Nigeria on course with master plan
WITH THE number of new golf course developments in the Old World drying up – this week’s go-ahead for the resort near the Giant’s Causeway outside Bushmills being one very much against the head – it seems as if traditional course architects are having to look to new markets to maintain their design portfolios.
And one of the more interesting developments came with the announcement midweek that London-based architects Thomson Perrett Lobb – founded by five-time British Open champion Peter Thomson – had landed the contract to design a new course outside Calabar . . . in Nigeria! The project will cover over 400 hectares and the course will be part of a resort – developed by the Nigerian government – that also includes a hotel and hilltop housing. Explaining why work won’t begin until September, Tom Lobb said: “The tropical climate makes this a challenging place to build golf. We intend to start construction in September, after the rainy season, to minimise the potential for erosion damage, and we intend to keep tree clearance to a minimum.”

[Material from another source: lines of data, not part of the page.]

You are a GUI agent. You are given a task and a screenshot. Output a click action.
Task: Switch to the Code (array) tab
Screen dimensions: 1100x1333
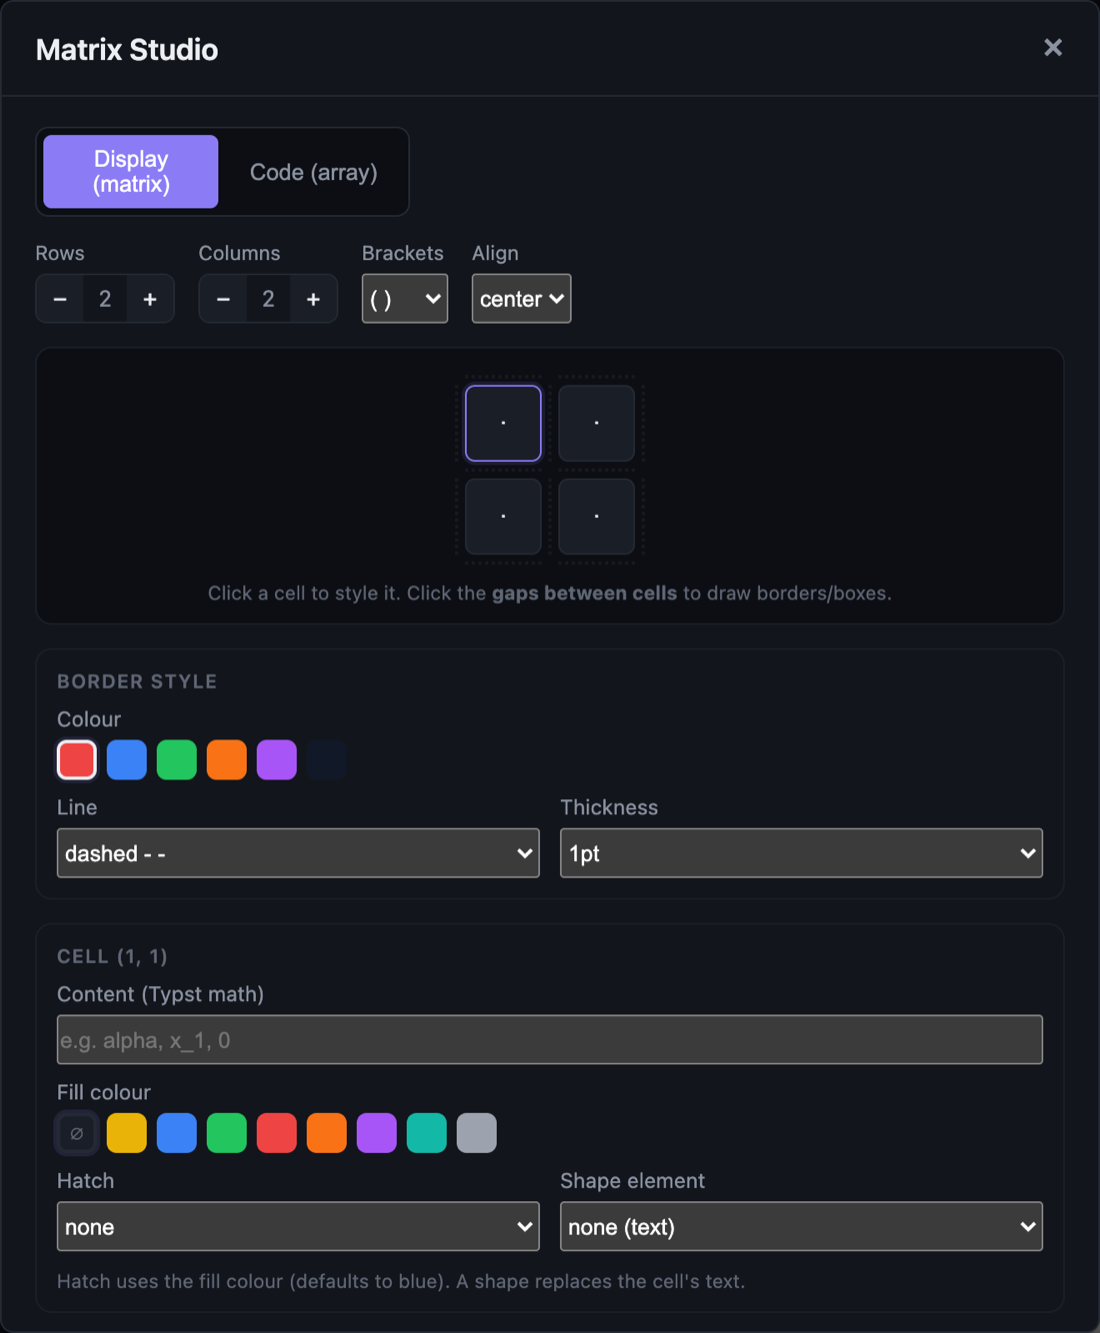tap(313, 172)
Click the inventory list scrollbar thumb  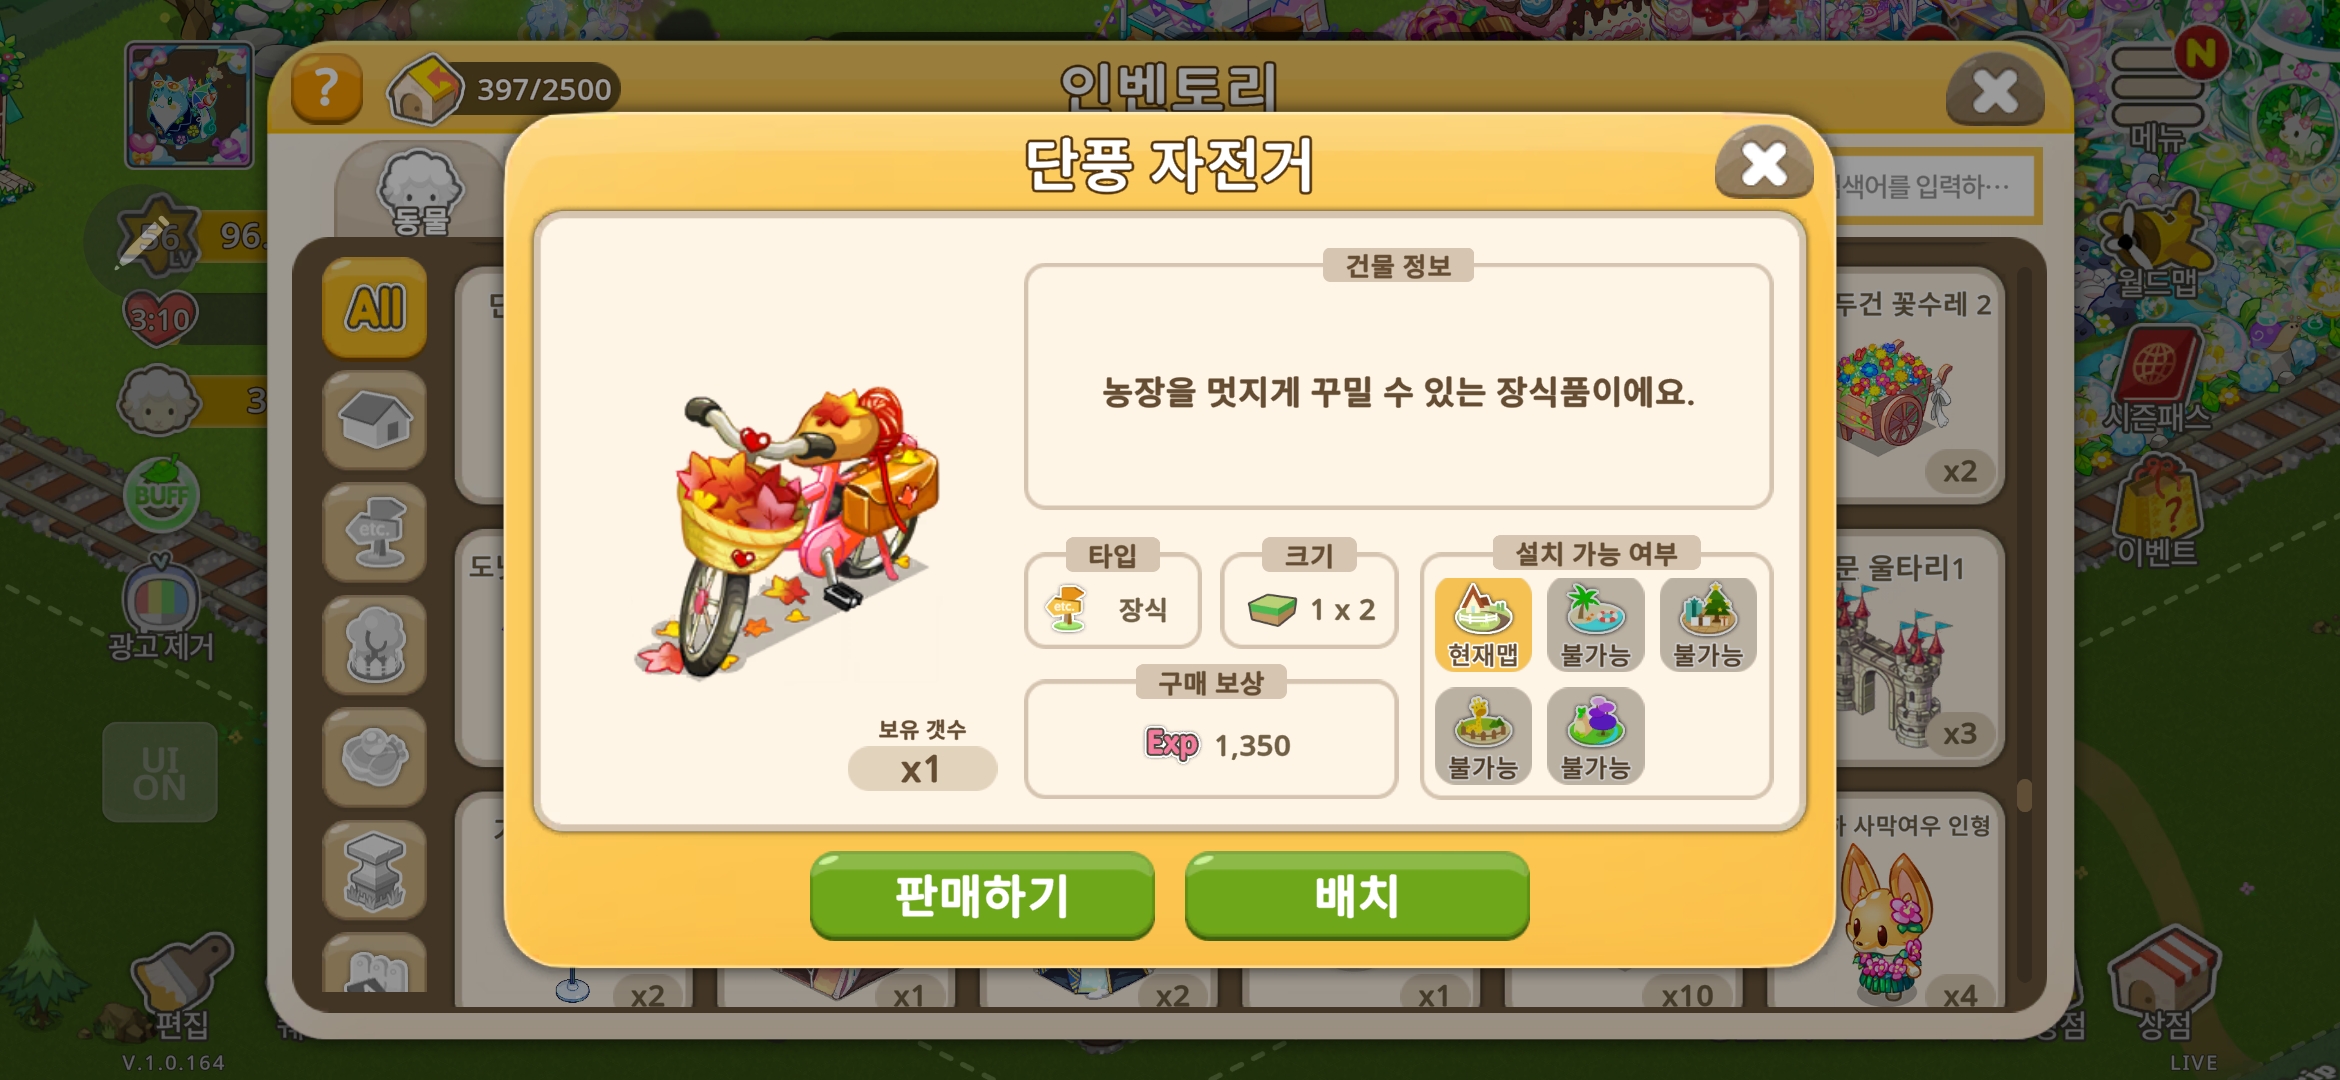click(2024, 796)
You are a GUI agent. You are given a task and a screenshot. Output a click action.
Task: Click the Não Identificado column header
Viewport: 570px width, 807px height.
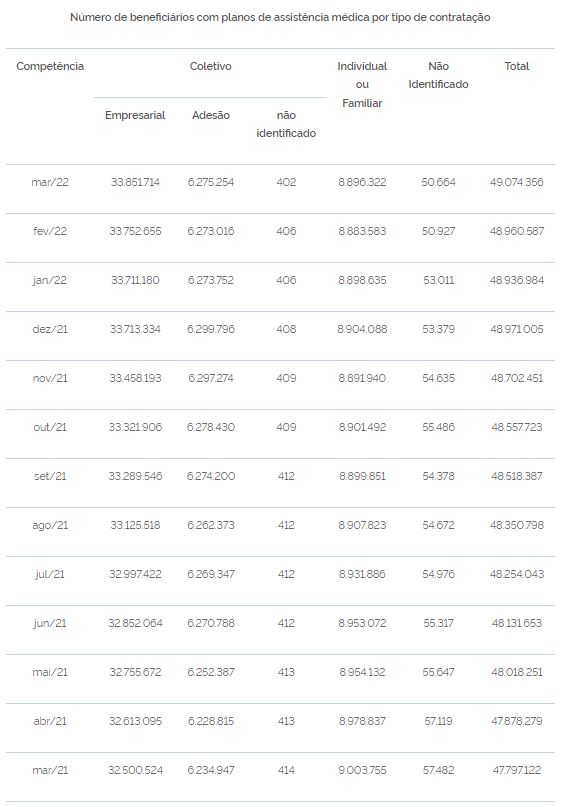(x=438, y=75)
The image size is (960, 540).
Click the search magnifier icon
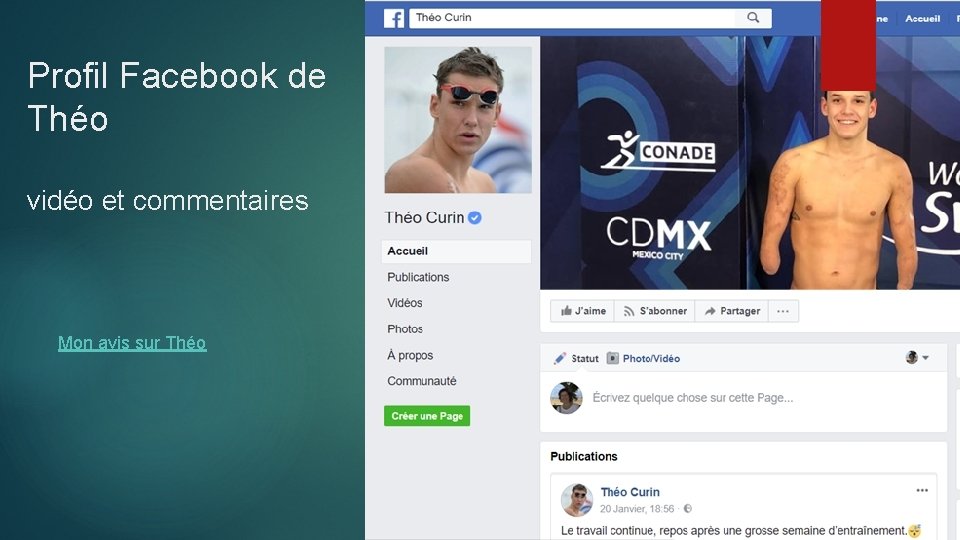click(753, 18)
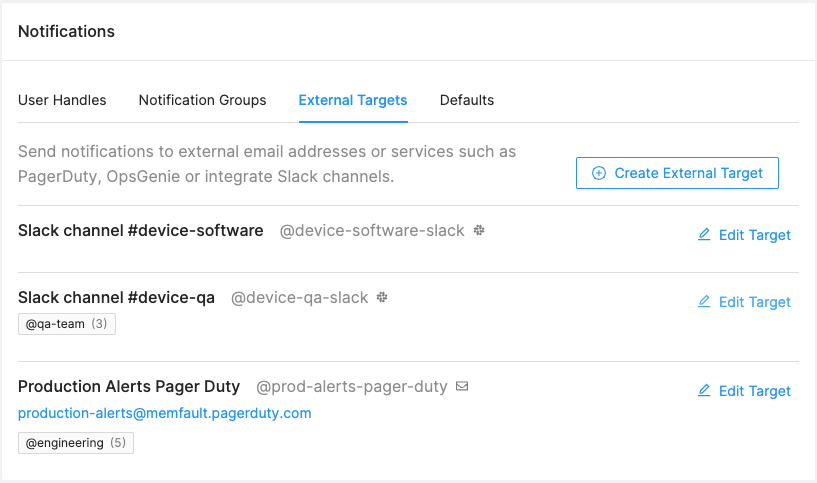Click the pencil icon for Slack channel #device-software
This screenshot has width=817, height=483.
[x=704, y=235]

Although the most populous country in Africa, Nigeria has some way to go to catch up on golfing superpower South Africa. There is, nevertheless, a tradition of golf in the country: the Nigeria Open was one of the top events on the old Safari Tour (which got sucked into the European Challenge Tour) and numbers Major champions Sandy Lyle and Vijay Singh among its past champions.
The Nigerian authorities are hoping that, in time, some home-grown talent will emerge, and they have recently initiated a Young Masters Golf programme.